=== The exercise ===
Find each line in the records below that contains the string "width", and copy those lines. Matching is case-sensitive.

=== Entries provided ===
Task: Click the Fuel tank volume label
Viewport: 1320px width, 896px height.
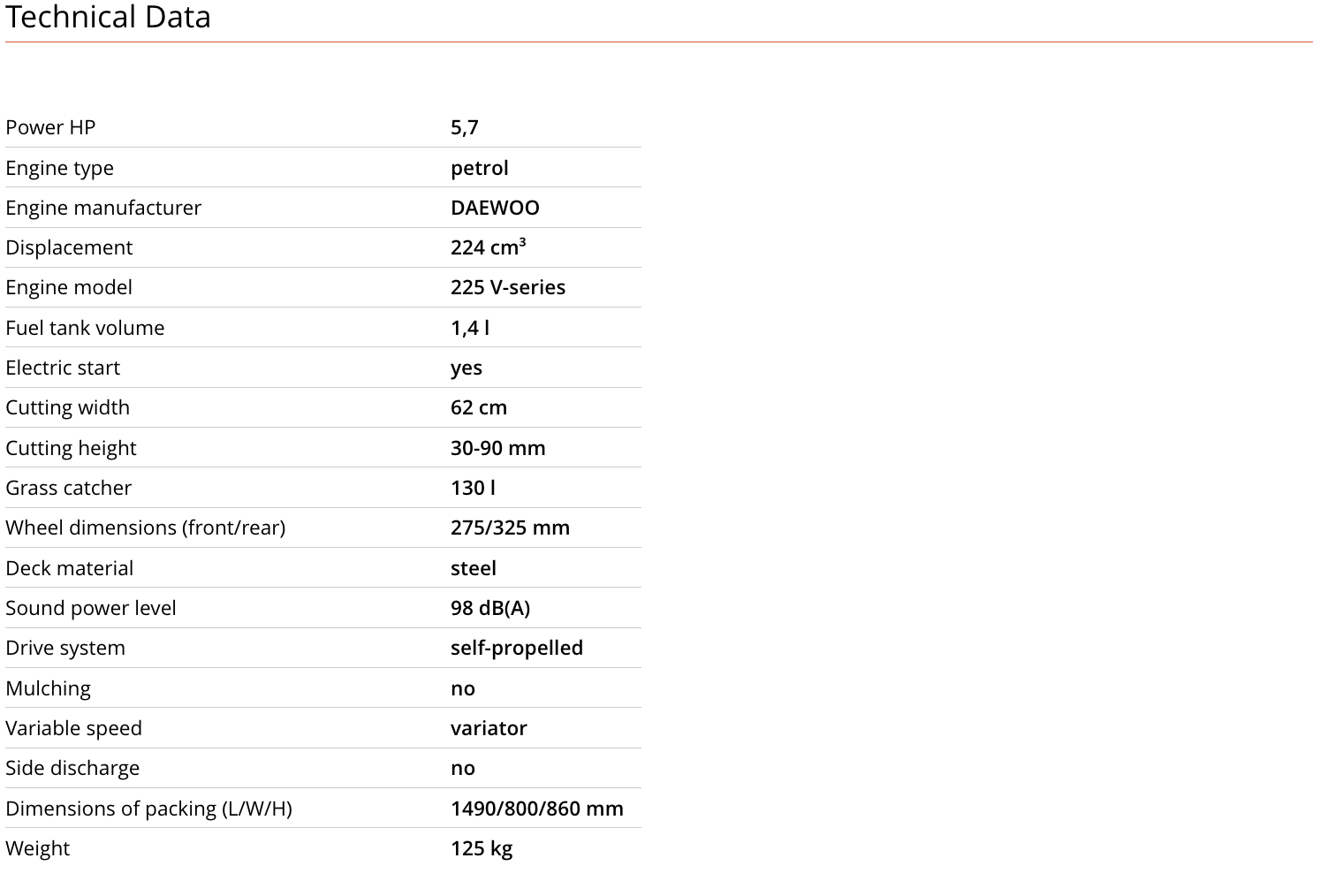Action: [x=85, y=328]
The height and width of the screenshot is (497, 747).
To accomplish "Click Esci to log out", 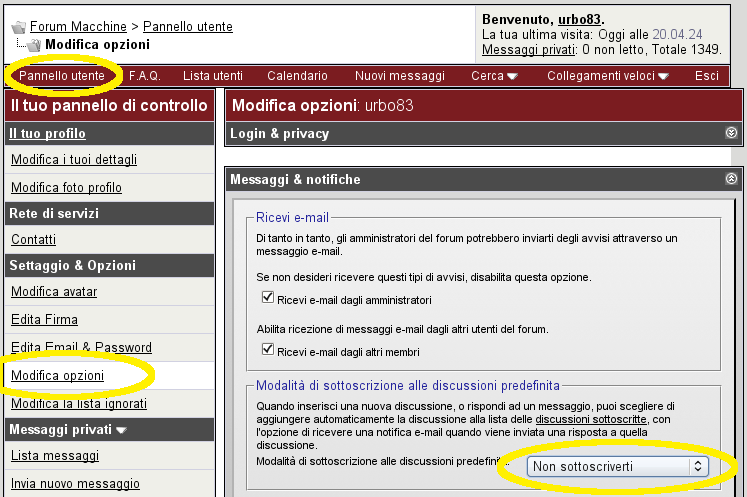I will tap(706, 76).
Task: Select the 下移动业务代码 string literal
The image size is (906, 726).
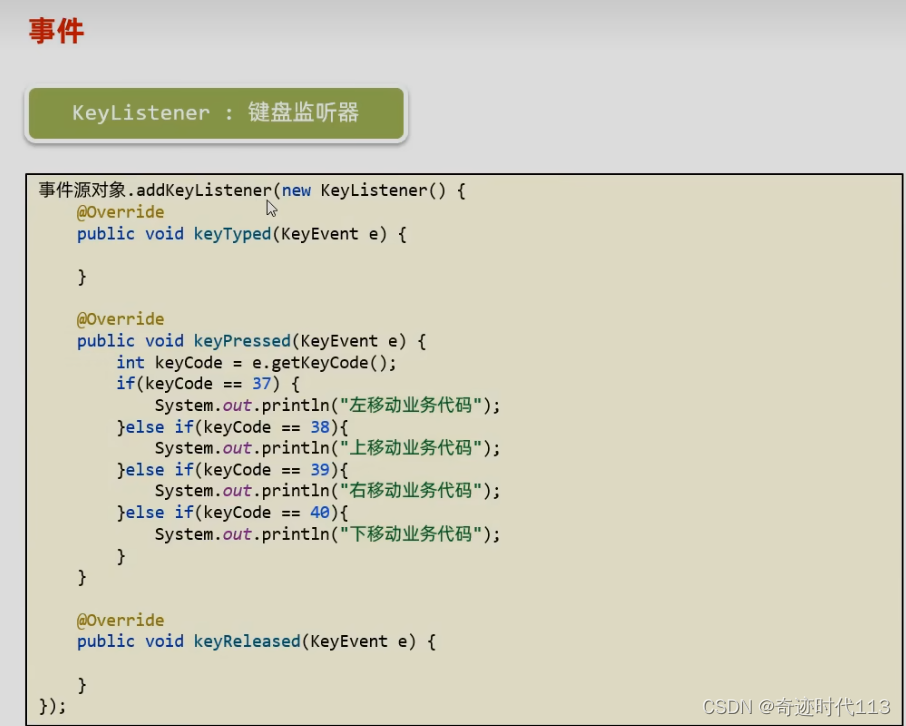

=== Full output ===
Viewport: 1320px width, 896px height.
The height and width of the screenshot is (497, 747).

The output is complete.